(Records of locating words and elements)

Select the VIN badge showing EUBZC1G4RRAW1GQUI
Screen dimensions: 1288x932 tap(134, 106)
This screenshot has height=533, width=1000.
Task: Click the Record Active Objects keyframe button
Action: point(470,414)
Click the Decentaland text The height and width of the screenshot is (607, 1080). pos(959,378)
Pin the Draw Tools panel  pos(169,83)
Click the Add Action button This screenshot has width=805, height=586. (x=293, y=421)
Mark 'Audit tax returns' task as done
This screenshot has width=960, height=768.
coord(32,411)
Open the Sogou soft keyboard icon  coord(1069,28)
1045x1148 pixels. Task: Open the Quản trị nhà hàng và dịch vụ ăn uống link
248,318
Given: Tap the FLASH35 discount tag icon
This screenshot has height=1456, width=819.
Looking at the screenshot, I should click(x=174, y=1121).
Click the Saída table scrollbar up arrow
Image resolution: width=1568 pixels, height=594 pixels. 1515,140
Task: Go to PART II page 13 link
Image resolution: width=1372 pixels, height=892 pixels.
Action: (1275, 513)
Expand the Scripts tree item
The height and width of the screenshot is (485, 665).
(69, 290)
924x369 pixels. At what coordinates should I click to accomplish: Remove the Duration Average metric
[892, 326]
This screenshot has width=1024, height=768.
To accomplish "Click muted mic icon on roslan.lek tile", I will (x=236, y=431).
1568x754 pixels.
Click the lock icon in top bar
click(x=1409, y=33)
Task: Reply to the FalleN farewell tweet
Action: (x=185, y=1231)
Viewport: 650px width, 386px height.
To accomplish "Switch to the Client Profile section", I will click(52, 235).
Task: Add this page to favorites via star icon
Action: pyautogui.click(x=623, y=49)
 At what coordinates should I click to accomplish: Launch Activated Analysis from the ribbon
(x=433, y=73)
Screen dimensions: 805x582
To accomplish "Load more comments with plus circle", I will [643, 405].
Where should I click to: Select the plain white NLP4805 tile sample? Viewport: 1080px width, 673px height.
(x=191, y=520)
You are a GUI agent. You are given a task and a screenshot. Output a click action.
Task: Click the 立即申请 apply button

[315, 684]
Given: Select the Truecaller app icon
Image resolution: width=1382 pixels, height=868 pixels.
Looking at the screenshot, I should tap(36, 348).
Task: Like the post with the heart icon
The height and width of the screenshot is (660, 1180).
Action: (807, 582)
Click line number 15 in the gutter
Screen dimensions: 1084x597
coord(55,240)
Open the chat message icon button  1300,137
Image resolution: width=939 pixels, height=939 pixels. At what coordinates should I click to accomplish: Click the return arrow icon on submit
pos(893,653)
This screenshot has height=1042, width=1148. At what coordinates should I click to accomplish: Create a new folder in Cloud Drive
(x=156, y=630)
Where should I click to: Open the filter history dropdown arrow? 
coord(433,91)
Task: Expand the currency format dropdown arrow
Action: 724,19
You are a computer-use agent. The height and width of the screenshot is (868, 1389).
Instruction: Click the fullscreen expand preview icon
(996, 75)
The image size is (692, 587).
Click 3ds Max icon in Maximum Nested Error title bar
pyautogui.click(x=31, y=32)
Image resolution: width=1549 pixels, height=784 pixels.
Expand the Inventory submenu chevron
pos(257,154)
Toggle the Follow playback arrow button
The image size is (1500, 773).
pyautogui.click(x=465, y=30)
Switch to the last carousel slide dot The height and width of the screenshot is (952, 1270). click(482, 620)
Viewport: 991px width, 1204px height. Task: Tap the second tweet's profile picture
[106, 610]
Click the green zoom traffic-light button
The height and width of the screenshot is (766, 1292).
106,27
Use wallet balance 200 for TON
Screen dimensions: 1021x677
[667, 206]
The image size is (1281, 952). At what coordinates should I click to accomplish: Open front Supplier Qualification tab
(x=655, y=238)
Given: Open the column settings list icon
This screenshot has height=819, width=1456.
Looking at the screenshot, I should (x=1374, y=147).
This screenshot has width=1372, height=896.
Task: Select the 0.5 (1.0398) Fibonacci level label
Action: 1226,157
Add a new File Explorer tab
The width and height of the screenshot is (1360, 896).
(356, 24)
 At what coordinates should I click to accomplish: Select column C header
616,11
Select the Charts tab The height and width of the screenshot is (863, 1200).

• _Task goal_: Extract every line of the records above, reproducing each one without any change.

• _Full solution_:
Select the VIN badge showing EUBZC1G4RRAW1GQUI
Screen dimensions: 1288x932 tap(134, 106)
This screenshot has height=533, width=1000.
Task: Click the Record Active Objects keyframe button
Action: point(470,414)
Click the Decentaland text The height and width of the screenshot is (607, 1080). pos(959,378)
Pin the Draw Tools panel  pos(169,83)
Click the Add Action button This screenshot has width=805, height=586. (x=293, y=421)
Mark 'Audit tax returns' task as done
This screenshot has width=960, height=768.
coord(32,411)
Open the Sogou soft keyboard icon  coord(1069,28)
1045x1148 pixels. Task: Open the Quản trị nhà hàng và dịch vụ ăn uống link
248,318
Given: Tap the FLASH35 discount tag icon
This screenshot has height=1456, width=819.
Looking at the screenshot, I should click(x=174, y=1121).
Click the Saída table scrollbar up arrow
Image resolution: width=1568 pixels, height=594 pixels. 1515,140
Task: Go to PART II page 13 link
Image resolution: width=1372 pixels, height=892 pixels.
Action: (1275, 513)
Expand the Scripts tree item
The height and width of the screenshot is (485, 665).
(69, 290)
924x369 pixels. At what coordinates should I click to accomplish: Remove the Duration Average metric
[892, 326]
This screenshot has width=1024, height=768.
To accomplish "Click muted mic icon on roslan.lek tile", I will (x=236, y=431).
1568x754 pixels.
Click the lock icon in top bar
click(x=1409, y=33)
Task: Reply to the FalleN farewell tweet
Action: (x=185, y=1231)
Viewport: 650px width, 386px height.
To accomplish "Switch to the Client Profile section", I will click(52, 235).
Task: Add this page to favorites via star icon
Action: pyautogui.click(x=623, y=49)
 At what coordinates should I click to accomplish: Launch Activated Analysis from the ribbon
(x=433, y=73)
Screen dimensions: 805x582
To accomplish "Load more comments with plus circle", I will [643, 405].
Where should I click to: Select the plain white NLP4805 tile sample? Viewport: 1080px width, 673px height.
(x=191, y=520)
You are a GUI agent. You are given a task and a screenshot. Output a click action.
Task: Click the 立即申请 apply button

[315, 684]
Given: Select the Truecaller app icon
Image resolution: width=1382 pixels, height=868 pixels.
Looking at the screenshot, I should tap(36, 348).
Task: Like the post with the heart icon
The height and width of the screenshot is (660, 1180).
Action: (807, 582)
Click line number 15 in the gutter
Screen dimensions: 1084x597
coord(55,240)
Open the chat message icon button  1300,137
Image resolution: width=939 pixels, height=939 pixels. At what coordinates should I click to accomplish: Click the return arrow icon on submit
pos(893,653)
This screenshot has height=1042, width=1148. At what coordinates should I click to accomplish: Create a new folder in Cloud Drive
(x=156, y=630)
Where should I click to: Open the filter history dropdown arrow? 
coord(433,91)
Task: Expand the currency format dropdown arrow
Action: 724,19
You are a computer-use agent. The height and width of the screenshot is (868, 1389).
Instruction: Click the fullscreen expand preview icon
(996, 75)
The image size is (692, 587).
Click 3ds Max icon in Maximum Nested Error title bar
pyautogui.click(x=31, y=32)
Image resolution: width=1549 pixels, height=784 pixels.
Expand the Inventory submenu chevron
pos(257,154)
Toggle the Follow playback arrow button
The image size is (1500, 773).
pyautogui.click(x=465, y=30)
Switch to the last carousel slide dot The height and width of the screenshot is (952, 1270). click(482, 620)
Viewport: 991px width, 1204px height. Task: Tap the second tweet's profile picture
[106, 610]
Click the green zoom traffic-light button
The height and width of the screenshot is (766, 1292).
106,27
Use wallet balance 200 for TON
Screen dimensions: 1021x677
[667, 206]
The image size is (1281, 952). At what coordinates should I click to accomplish: Open front Supplier Qualification tab
(x=655, y=238)
Given: Open the column settings list icon
This screenshot has height=819, width=1456.
Looking at the screenshot, I should (x=1374, y=147).
This screenshot has width=1372, height=896.
Task: Select the 0.5 (1.0398) Fibonacci level label
Action: 1226,157
Add a new File Explorer tab
The width and height of the screenshot is (1360, 896).
(356, 24)
 At what coordinates should I click to accomplish: Select column C header
616,11
Select the Charts tab The height and width of the screenshot is (863, 1200).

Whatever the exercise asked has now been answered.